Adidas Unveils £60m Matchday Makeover for Iraola's Liverpool
Anfield’s next act under Andoni Iraola will not just sound different. It will look different too.
Liverpool have unveiled a sweeping £60m matchday makeover as the Basque coach prepares for his first season in charge, with Adidas rolling out a full visual reset for 2026/27 that stretches from the home shirt to pre-match wear and training gear.
Adidas goes all‑in on Iraola’s Liverpool
Iraola arrives on Merseyside with his stock high after steering Bournemouth into European football, and Liverpool are moving quickly to wrap that fresh start in a new identity. Adidas, back as kit supplier after last year’s reunion with the club, has confirmed a major expansion of its partnership built around the new era at Anfield.
The German brand has already launched the 2026/27 home shirt as part of a £60m deal. Now it has lifted the lid on the rest of the matchday wardrobe: training kits, pre-match shirts and a wider clothing range that will help bankroll what is expected to be a significant summer rebuild under the new manager.
Liverpool’s decision to return to Adidas has already paid off. The club reported a 700% surge in kit sales last season, with supporters snapping up shirts in more than 150 countries. That commercial spike has strengthened the club’s hand in negotiations and underpinned what has become one of the most lucrative technical partnerships in European football.
Elite status – and elite treatment
On the back of that success, Adidas has promoted Liverpool into its ‘Elite’ clubs group for the 2026/27 campaign. It is a small, high-profile circle – and the benefits are immediate.
Elite status means Liverpool join Real Madrid, Manchester United and Arsenal as one of only four sides to receive a bespoke pre-match shirt for games at Anfield. It is a clear signal of how the brand now views the club: not just as a big seller, but as a flagship.
That pre-match shirt leans heavily into nostalgia. Adidas has reached back to its 1994 template, reviving a bold retro diamond pattern that will run across both the tops worn in the warm-up and the matching tracksuit jackets. The look is unmistakably 90s, a deliberate nod to an era when the brand’s designs became cult classics.
The training shirts and so-called ‘stadium’ jackets built around the same theme have already gone on sale, with the jackets priced at £100. For a club chasing every marginal gain off the pitch as well as on it, the numbers matter as much as the aesthetics.
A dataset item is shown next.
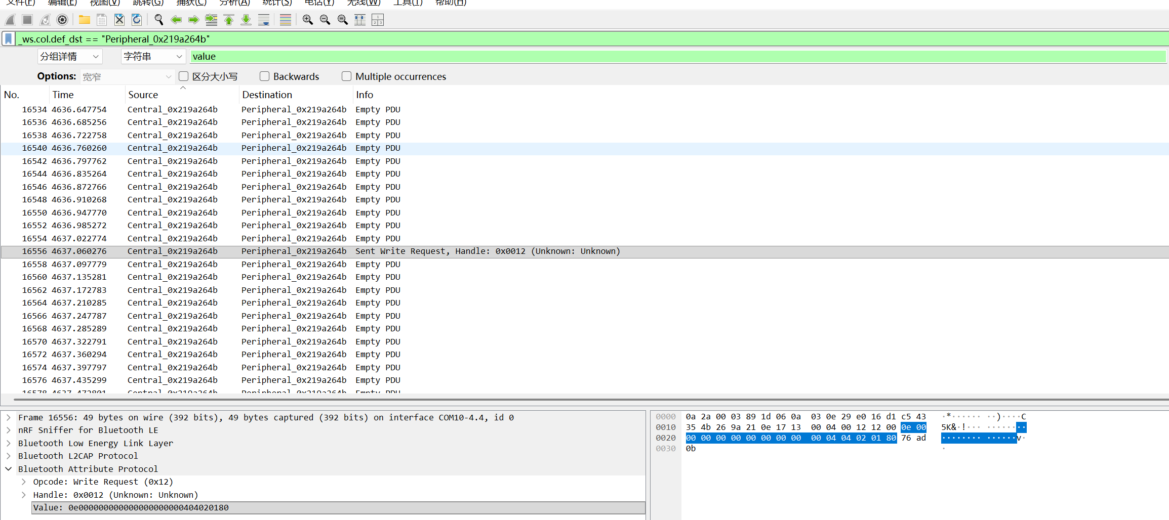Open the 跳转(G) menu
The width and height of the screenshot is (1169, 520).
pyautogui.click(x=148, y=3)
Iraola steps in wearing the future
Liverpool chose their moment carefully. Iraola’s first appearance to the fanbase as the club’s new head coach came with him already wrapped in the next chapter of the Adidas story.
His unveiling featured the new training range, produced in partnership with training sponsor AXA. The collection is another deliberate throwback: jumpers, jackets and T-shirts built in a 1990s style, echoing the decade’s bolder shapes and looser fits while carrying a modern performance cut.
For supporters, this is only the start. New leisurewear ranges are in the pipeline, and a third kit launch is expected in April. The retro diamond pre-match shirts will not last the whole campaign either; they are scheduled to be replaced mid-season by a fresh design, keeping the look evolving as Iraola’s side beds in.
By the time the 2026/27 season kicks off, Liverpool will have shed almost every visual trace of the last regime. Two years of Arne Slot at Anfield give way to a new Basque blueprint, wrapped in Adidas stripes and framed by a £60m wardrobe.
The football will define the Iraola era. But from the first walk down the tunnel, there will be no doubt that Liverpool have turned the page.